• **Task list**
(a) According to the article on baptisms in the Church of Sweden, how many baptisms took place in 2020?
(b) From the article on baptisms in the Church of Sweden, extract verbatim the passage starting with "The pandemic and" and going on through "28,429 in 2020.".
-- Text excerpt follows --
Baptisms in Church of Sweden Dwindle Amid Growing Multiculturalism
Over the past 20 years, the Church of Sweden has lost over 1.6 million members. Within the church, there is a growing concern that declining membership will hamper the church's activities in the future.
Fewer and fewer Swedes choose to baptise their kids in the Church of Sweden, and after nearly two years of pandemic, the number of baptisms has fallen to a record low, continuing the adverse trend of recent years.
The pandemic and the restrictions have meant that the number of baptisms fell at a record pace after 2019, but the number of baptisms had been falling for a long time even before the pandemic. Since 2010, the number of baptisms has fallen from 58,731 to merely 28,429 in 2020.
“Of course we have fewer baptisms here in the church. I notice in my family and friends that the for the younger generation baptism is no longer a given,” Stockholm Parish Dean Marika Markovits told SVT, commenting on the decline.
Within the church, there is concern that declining membership will hamper the church's activities in the future.
The Church of Sweden is worried that the number of baptisms will continue to fall over generations because baptism is the foundation of church membership. Over the past 20 years, the Church of Sweden has lost over 1.6 million members, SVT estimated.
-- Text excerpt concluded --
-- Given data follows --
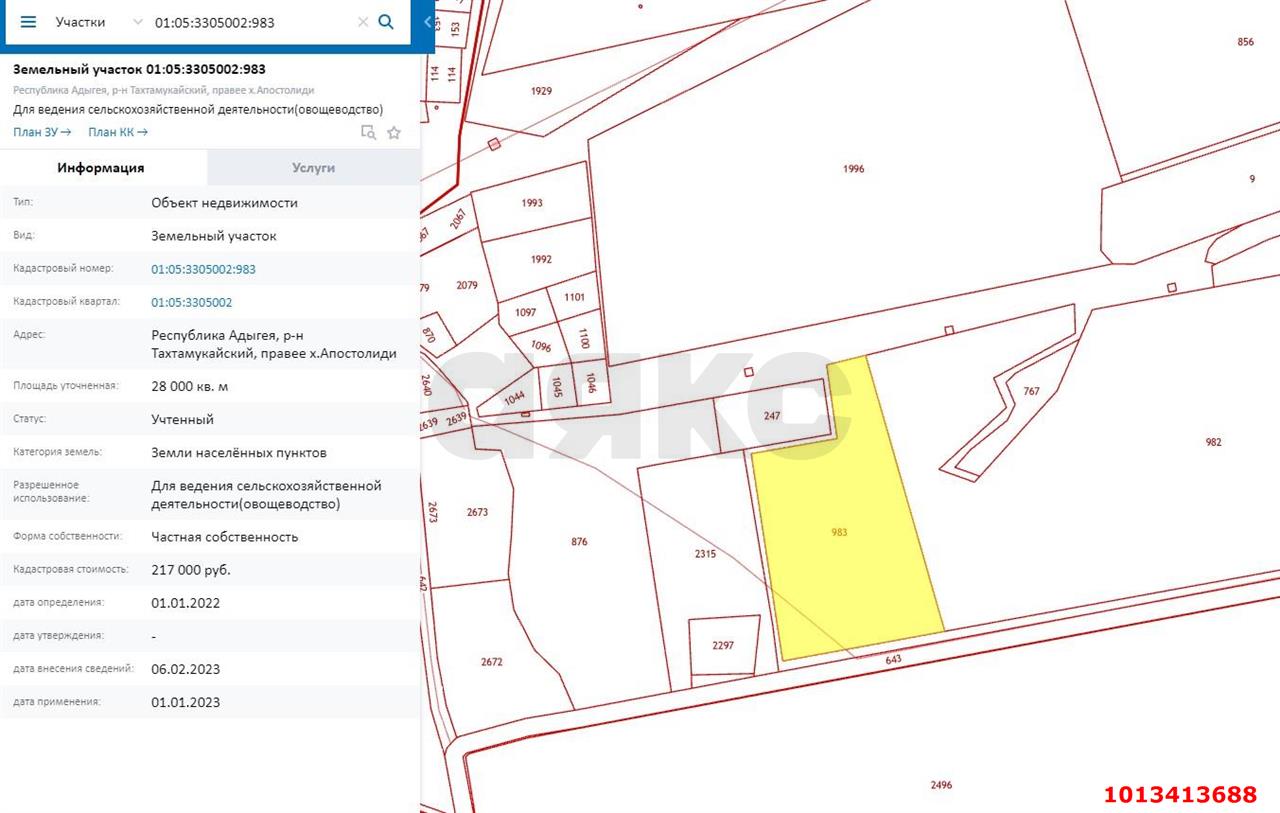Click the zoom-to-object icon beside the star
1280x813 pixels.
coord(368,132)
-- Given data concluded --
-- Given data follows --
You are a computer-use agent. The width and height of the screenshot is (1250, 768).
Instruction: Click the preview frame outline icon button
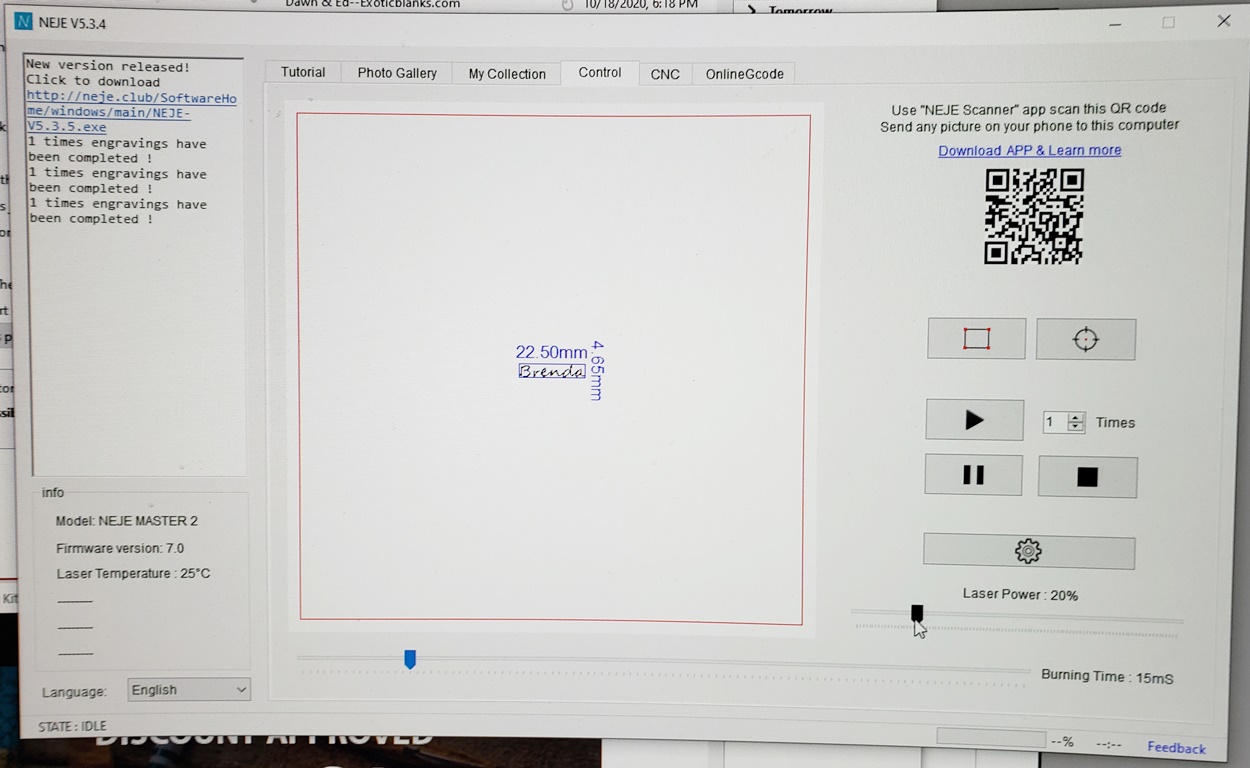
-- Given data concluded --
-- Given data follows --
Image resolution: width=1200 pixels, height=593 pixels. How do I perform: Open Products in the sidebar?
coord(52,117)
-- Given data concluded --
• **Solutions to the exercise**
(a) 28,429

(b)
The pandemic and the restrictions have meant that the number of baptisms fell at a record pace after 2019, but the number of baptisms had been falling for a long time even before the pandemic. Since 2010, the number of baptisms has fallen from 58,731 to merely 28,429 in 2020.